→ **Work request**
Please give the listing underneath again, exactly as shown.
[[ Data open ]]
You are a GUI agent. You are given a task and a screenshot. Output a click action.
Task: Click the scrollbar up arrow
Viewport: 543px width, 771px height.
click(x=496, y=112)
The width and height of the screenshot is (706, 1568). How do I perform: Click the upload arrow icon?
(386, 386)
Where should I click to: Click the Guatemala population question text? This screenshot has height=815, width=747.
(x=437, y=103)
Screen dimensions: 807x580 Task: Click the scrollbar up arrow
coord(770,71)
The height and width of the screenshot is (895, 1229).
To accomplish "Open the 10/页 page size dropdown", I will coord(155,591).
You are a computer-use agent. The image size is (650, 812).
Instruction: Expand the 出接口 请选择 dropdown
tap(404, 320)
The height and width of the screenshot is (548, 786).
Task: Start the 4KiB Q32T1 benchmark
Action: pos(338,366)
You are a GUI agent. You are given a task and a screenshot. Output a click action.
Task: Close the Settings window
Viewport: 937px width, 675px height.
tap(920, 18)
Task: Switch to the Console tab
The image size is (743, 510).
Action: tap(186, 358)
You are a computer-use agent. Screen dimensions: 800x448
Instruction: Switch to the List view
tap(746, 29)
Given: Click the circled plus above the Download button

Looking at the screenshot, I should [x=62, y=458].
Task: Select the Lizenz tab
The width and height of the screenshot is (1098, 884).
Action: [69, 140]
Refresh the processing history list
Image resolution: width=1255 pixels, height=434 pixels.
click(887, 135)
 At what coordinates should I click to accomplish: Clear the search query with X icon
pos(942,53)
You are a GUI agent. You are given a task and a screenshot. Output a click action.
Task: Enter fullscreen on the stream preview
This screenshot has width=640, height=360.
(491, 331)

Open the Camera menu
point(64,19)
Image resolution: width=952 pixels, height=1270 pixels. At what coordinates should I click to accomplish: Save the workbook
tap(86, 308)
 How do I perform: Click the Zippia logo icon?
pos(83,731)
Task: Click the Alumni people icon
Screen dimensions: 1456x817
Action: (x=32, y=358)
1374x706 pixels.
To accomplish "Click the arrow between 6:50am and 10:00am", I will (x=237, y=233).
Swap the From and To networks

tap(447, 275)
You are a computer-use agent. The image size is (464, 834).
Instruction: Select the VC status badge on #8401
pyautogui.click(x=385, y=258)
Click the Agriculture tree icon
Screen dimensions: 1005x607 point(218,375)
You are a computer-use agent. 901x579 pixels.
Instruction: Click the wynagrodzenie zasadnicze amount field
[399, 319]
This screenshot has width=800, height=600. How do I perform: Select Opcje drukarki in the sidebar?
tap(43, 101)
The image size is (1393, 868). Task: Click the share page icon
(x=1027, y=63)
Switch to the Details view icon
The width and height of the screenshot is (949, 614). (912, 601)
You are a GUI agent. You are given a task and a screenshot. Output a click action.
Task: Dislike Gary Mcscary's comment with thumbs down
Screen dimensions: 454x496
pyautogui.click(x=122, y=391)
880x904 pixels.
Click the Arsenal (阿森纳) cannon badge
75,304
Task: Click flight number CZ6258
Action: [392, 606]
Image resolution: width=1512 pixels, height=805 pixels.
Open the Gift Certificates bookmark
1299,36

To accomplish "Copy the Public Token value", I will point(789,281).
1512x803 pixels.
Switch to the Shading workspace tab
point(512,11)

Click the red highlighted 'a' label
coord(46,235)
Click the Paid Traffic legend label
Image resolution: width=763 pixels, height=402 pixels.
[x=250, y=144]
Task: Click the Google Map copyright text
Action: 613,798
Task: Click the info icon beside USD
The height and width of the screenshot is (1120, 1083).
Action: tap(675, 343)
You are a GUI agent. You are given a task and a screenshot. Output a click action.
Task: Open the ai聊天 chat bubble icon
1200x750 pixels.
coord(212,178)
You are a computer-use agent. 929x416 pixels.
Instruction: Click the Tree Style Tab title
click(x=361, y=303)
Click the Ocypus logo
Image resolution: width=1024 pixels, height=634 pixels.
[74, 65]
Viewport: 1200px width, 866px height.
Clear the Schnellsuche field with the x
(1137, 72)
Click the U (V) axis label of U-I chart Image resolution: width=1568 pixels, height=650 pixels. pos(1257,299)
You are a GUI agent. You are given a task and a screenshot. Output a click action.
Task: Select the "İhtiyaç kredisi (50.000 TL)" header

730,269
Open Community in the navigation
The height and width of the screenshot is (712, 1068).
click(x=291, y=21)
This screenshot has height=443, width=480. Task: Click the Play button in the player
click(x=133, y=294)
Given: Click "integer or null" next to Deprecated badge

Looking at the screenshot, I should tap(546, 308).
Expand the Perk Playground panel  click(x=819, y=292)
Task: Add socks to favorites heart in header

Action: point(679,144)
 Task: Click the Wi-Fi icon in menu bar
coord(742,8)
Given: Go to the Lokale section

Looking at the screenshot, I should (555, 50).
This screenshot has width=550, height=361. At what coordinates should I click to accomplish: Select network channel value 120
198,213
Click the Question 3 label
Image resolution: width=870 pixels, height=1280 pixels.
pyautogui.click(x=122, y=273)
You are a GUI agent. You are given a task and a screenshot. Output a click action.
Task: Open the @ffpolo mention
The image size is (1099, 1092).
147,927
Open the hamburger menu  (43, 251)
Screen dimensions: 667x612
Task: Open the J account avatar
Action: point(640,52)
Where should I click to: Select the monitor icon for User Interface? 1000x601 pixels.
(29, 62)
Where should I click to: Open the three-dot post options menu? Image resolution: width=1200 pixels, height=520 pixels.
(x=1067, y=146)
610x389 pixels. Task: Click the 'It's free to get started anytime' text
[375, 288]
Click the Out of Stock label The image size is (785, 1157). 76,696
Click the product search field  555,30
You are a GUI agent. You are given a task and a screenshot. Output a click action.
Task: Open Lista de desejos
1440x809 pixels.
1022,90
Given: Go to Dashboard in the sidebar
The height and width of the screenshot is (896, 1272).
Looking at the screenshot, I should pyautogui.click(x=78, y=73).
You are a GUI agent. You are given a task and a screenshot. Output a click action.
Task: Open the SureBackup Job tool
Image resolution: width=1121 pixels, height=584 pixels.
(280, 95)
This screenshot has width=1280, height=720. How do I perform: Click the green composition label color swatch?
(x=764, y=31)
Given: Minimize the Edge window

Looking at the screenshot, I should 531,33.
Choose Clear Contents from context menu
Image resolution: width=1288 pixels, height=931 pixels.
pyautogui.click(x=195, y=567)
[[ Data closed ]]
→ **Your solution**
You are a GUI agent. You are given a task and a screenshot. Output a click action.
Task: Click the scrollbar up arrow
Viewport: 543px width, 771px height.
click(x=496, y=112)
The width and height of the screenshot is (706, 1568). How do I perform: Click the upload arrow icon?
(386, 386)
Where should I click to: Click the Guatemala population question text? This screenshot has height=815, width=747.
(x=437, y=103)
Screen dimensions: 807x580 Task: Click the scrollbar up arrow
coord(770,71)
The height and width of the screenshot is (895, 1229).
To accomplish "Open the 10/页 page size dropdown", I will coord(155,591).
You are a computer-use agent. The image size is (650, 812).
Instruction: Expand the 出接口 请选择 dropdown
tap(404, 320)
The height and width of the screenshot is (548, 786).
Task: Start the 4KiB Q32T1 benchmark
Action: pos(338,366)
You are a GUI agent. You are given a task and a screenshot. Output a click action.
Task: Close the Settings window
Viewport: 937px width, 675px height.
tap(920, 18)
Task: Switch to the Console tab
The image size is (743, 510).
Action: tap(186, 358)
You are a computer-use agent. Screen dimensions: 800x448
Instruction: Switch to the List view
tap(746, 29)
Given: Click the circled plus above the Download button

Looking at the screenshot, I should [x=62, y=458].
Task: Select the Lizenz tab
The width and height of the screenshot is (1098, 884).
Action: [69, 140]
Refresh the processing history list
Image resolution: width=1255 pixels, height=434 pixels.
click(887, 135)
 At what coordinates should I click to accomplish: Clear the search query with X icon
pos(942,53)
You are a GUI agent. You are given a task and a screenshot. Output a click action.
Task: Enter fullscreen on the stream preview
This screenshot has width=640, height=360.
(491, 331)

Open the Camera menu
point(64,19)
Image resolution: width=952 pixels, height=1270 pixels. At what coordinates should I click to accomplish: Save the workbook
tap(86, 308)
 How do I perform: Click the Zippia logo icon?
pos(83,731)
Task: Click the Alumni people icon
Screen dimensions: 1456x817
Action: (x=32, y=358)
1374x706 pixels.
To accomplish "Click the arrow between 6:50am and 10:00am", I will (x=237, y=233).
Swap the From and To networks

tap(447, 275)
You are a computer-use agent. The image size is (464, 834).
Instruction: Select the VC status badge on #8401
pyautogui.click(x=385, y=258)
Click the Agriculture tree icon
Screen dimensions: 1005x607 point(218,375)
You are a computer-use agent. 901x579 pixels.
Instruction: Click the wynagrodzenie zasadnicze amount field
[399, 319]
This screenshot has width=800, height=600. How do I perform: Select Opcje drukarki in the sidebar?
tap(43, 101)
The image size is (1393, 868). Task: Click the share page icon
(x=1027, y=63)
Switch to the Details view icon
The width and height of the screenshot is (949, 614). (912, 601)
You are a GUI agent. You are given a task and a screenshot. Output a click action.
Task: Dislike Gary Mcscary's comment with thumbs down
Screen dimensions: 454x496
pyautogui.click(x=122, y=391)
880x904 pixels.
Click the Arsenal (阿森纳) cannon badge
75,304
Task: Click flight number CZ6258
Action: [392, 606]
Image resolution: width=1512 pixels, height=805 pixels.
Open the Gift Certificates bookmark
1299,36

To accomplish "Copy the Public Token value", I will point(789,281).
1512x803 pixels.
Switch to the Shading workspace tab
point(512,11)

Click the red highlighted 'a' label
coord(46,235)
Click the Paid Traffic legend label
Image resolution: width=763 pixels, height=402 pixels.
[x=250, y=144]
Task: Click the Google Map copyright text
Action: 613,798
Task: Click the info icon beside USD
The height and width of the screenshot is (1120, 1083).
Action: tap(675, 343)
You are a GUI agent. You are given a task and a screenshot. Output a click action.
Task: Open the ai聊天 chat bubble icon
1200x750 pixels.
coord(212,178)
You are a computer-use agent. 929x416 pixels.
Instruction: Click the Tree Style Tab title
click(x=361, y=303)
Click the Ocypus logo
Image resolution: width=1024 pixels, height=634 pixels.
[74, 65]
Viewport: 1200px width, 866px height.
Clear the Schnellsuche field with the x
(1137, 72)
Click the U (V) axis label of U-I chart Image resolution: width=1568 pixels, height=650 pixels. pos(1257,299)
You are a GUI agent. You are given a task and a screenshot. Output a click action.
Task: Select the "İhtiyaç kredisi (50.000 TL)" header

730,269
Open Community in the navigation
The height and width of the screenshot is (712, 1068).
click(x=291, y=21)
This screenshot has height=443, width=480. Task: Click the Play button in the player
click(x=133, y=294)
Given: Click "integer or null" next to Deprecated badge

Looking at the screenshot, I should tap(546, 308).
Expand the Perk Playground panel  click(x=819, y=292)
Task: Add socks to favorites heart in header

Action: point(679,144)
 Task: Click the Wi-Fi icon in menu bar
coord(742,8)
Given: Go to the Lokale section

Looking at the screenshot, I should (555, 50).
This screenshot has width=550, height=361. At what coordinates should I click to accomplish: Select network channel value 120
198,213
Click the Question 3 label
Image resolution: width=870 pixels, height=1280 pixels.
pyautogui.click(x=122, y=273)
You are a GUI agent. You are given a task and a screenshot. Output a click action.
Task: Open the @ffpolo mention
The image size is (1099, 1092).
147,927
Open the hamburger menu  (43, 251)
Screen dimensions: 667x612
Task: Open the J account avatar
Action: point(640,52)
Where should I click to: Select the monitor icon for User Interface? 1000x601 pixels.
(29, 62)
Where should I click to: Open the three-dot post options menu? Image resolution: width=1200 pixels, height=520 pixels.
(x=1067, y=146)
610x389 pixels. Task: Click the 'It's free to get started anytime' text
[375, 288]
Click the Out of Stock label The image size is (785, 1157). 76,696
Click the product search field  555,30
You are a GUI agent. You are given a task and a screenshot. Output a click action.
Task: Open Lista de desejos
1440x809 pixels.
1022,90
Given: Go to Dashboard in the sidebar
The height and width of the screenshot is (896, 1272).
Looking at the screenshot, I should pyautogui.click(x=78, y=73).
You are a GUI agent. You are given a task and a screenshot. Output a click action.
Task: Open the SureBackup Job tool
Image resolution: width=1121 pixels, height=584 pixels.
(280, 95)
This screenshot has width=1280, height=720. How do I perform: Click the green composition label color swatch?
(x=764, y=31)
Given: Minimize the Edge window

Looking at the screenshot, I should 531,33.
Choose Clear Contents from context menu
Image resolution: width=1288 pixels, height=931 pixels.
pyautogui.click(x=195, y=567)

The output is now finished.